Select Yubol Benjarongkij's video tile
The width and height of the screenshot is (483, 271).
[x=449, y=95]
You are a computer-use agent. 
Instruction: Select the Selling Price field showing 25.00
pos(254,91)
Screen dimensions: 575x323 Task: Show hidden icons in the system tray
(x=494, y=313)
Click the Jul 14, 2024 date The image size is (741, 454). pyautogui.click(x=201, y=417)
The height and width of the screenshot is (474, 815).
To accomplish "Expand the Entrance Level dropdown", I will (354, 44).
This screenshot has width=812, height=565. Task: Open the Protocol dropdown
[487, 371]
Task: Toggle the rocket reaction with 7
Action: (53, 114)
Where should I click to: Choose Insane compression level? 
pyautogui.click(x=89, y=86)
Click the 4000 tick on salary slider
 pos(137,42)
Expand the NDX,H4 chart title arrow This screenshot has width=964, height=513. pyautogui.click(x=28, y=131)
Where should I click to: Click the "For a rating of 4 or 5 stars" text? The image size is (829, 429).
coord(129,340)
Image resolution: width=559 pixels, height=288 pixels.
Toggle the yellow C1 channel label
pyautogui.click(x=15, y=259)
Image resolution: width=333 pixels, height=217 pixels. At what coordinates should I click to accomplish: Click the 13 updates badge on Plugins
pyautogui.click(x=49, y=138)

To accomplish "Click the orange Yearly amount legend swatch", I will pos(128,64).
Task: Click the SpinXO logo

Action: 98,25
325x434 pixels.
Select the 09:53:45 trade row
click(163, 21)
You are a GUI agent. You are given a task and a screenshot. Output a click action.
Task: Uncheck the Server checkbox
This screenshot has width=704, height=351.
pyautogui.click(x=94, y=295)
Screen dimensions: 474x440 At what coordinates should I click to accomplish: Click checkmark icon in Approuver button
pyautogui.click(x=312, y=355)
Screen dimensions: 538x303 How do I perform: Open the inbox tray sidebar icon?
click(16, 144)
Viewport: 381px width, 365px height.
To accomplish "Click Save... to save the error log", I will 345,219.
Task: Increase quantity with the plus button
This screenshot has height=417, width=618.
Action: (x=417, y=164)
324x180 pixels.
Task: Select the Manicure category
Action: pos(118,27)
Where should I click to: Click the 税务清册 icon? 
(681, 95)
.....
__PROBLEM TO WORK ON__:
Show the lines of the records that include the string "agent".

__FINAL ANSWER__:
You are a computer-use agent. 
You are a GUI agent. You are given a task and a screenshot. Output a click action.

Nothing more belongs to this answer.